══ Records for this exercise ══
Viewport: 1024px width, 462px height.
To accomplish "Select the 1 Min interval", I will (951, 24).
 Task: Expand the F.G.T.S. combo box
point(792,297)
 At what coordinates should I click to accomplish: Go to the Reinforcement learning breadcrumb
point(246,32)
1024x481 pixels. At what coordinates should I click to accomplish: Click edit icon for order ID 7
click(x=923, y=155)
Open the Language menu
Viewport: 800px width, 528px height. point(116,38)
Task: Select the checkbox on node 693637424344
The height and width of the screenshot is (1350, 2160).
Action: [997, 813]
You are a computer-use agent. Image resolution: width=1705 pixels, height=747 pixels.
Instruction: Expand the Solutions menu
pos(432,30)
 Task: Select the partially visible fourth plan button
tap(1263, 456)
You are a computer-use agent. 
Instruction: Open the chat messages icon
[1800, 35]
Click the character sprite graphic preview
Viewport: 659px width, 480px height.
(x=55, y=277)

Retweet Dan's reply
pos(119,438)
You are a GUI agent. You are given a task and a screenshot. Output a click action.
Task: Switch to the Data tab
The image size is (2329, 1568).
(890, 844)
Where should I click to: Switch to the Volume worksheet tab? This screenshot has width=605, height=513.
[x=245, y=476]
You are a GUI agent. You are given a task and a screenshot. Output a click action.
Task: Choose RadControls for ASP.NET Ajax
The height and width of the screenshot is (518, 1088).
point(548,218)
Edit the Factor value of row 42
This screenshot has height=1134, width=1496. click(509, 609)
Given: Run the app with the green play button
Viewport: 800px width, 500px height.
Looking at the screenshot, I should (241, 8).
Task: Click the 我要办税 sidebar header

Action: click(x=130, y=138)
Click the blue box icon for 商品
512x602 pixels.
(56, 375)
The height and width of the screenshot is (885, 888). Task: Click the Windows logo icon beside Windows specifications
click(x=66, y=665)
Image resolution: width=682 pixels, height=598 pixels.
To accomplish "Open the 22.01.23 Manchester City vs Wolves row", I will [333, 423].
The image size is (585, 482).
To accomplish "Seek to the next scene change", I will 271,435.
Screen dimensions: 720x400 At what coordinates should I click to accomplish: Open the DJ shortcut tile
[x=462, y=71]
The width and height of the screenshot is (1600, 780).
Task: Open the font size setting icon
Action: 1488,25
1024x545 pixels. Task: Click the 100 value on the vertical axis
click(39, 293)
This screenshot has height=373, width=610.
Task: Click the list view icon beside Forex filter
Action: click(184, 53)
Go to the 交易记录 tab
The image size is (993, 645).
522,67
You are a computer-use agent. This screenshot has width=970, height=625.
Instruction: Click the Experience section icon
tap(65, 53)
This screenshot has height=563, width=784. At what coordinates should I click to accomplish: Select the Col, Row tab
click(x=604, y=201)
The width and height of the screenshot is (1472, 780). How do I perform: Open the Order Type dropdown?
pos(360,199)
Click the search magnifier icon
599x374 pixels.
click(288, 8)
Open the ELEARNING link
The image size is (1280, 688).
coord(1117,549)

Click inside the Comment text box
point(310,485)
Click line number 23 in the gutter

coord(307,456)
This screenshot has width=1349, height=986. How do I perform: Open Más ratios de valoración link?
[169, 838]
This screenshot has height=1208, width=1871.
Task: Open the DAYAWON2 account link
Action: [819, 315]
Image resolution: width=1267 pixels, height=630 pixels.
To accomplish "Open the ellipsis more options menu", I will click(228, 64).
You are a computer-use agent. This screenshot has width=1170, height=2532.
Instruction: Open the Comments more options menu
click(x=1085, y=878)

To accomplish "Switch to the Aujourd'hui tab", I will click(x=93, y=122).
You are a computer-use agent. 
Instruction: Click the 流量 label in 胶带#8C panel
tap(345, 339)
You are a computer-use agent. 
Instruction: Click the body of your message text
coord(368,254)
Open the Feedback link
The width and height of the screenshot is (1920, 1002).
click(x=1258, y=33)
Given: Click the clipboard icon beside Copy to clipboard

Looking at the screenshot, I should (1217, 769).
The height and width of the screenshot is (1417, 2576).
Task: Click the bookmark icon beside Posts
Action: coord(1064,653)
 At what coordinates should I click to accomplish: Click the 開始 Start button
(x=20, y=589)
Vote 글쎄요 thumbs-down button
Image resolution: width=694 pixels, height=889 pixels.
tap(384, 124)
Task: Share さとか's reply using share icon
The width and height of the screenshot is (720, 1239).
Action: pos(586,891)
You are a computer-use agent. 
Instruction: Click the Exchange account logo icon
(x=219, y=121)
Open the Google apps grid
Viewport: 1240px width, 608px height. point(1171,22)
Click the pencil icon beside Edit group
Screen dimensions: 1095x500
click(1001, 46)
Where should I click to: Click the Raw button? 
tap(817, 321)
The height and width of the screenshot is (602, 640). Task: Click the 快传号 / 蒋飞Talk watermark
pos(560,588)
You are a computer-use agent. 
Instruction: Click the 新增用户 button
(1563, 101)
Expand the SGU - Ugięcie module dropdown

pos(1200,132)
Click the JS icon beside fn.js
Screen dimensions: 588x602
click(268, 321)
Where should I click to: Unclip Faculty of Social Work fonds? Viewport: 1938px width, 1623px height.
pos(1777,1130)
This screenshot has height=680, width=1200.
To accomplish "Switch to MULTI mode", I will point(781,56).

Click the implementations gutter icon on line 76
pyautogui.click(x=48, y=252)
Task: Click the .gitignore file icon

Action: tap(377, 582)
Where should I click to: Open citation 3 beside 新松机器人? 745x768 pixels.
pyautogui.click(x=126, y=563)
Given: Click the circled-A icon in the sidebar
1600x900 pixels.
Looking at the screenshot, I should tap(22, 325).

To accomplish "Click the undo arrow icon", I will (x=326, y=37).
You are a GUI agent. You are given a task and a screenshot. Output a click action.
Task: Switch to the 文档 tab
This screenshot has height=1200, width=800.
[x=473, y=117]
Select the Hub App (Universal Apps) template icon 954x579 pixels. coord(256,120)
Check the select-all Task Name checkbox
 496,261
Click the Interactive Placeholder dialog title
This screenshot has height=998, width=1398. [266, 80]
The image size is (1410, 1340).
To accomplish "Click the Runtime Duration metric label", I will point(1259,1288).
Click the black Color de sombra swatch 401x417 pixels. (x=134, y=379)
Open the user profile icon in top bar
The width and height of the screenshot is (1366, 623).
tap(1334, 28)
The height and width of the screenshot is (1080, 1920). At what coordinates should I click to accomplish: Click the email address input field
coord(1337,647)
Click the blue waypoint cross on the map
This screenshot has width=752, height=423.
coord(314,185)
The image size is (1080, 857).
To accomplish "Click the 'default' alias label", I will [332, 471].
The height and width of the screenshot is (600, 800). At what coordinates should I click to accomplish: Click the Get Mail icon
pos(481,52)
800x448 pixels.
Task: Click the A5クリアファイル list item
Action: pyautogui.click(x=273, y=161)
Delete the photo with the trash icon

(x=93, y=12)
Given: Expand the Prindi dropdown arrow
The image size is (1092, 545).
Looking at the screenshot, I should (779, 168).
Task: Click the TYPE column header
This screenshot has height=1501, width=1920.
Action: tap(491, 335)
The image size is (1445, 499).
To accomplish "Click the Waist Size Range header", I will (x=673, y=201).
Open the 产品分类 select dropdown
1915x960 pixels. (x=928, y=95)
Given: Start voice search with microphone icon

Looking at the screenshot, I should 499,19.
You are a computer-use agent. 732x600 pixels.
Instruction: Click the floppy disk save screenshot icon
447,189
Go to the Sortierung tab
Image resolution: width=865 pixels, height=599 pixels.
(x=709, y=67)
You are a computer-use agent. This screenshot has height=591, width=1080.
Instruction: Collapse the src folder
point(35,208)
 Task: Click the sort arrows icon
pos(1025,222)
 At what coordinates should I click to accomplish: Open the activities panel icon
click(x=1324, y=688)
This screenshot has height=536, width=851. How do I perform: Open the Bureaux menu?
═══
[Written exercise] Set out the lines of the items above as a numbered list, starting at the line that contains "The width and height of the screenshot is (1472, 780)." and ending at the line that contains "Action: [819, 315]", with blank lines omitted.

[The response]
1. The width and height of the screenshot is (1472, 780). How do I perform: Open the Order Type dropdown?
2. pos(360,199)
3. Click the search magnifier icon
4. 599x374 pixels.
5. click(288, 8)
6. Open the ELEARNING link
7. The image size is (1280, 688).
8. coord(1117,549)
9. Click inside the Comment text box
10. point(310,485)
11. Click line number 23 in the gutter
12. coord(307,456)
13. This screenshot has width=1349, height=986. How do I perform: Open Más ratios de valoración link?
14. [169, 838]
15. This screenshot has height=1208, width=1871.
16. Task: Open the DAYAWON2 account link
17. Action: [819, 315]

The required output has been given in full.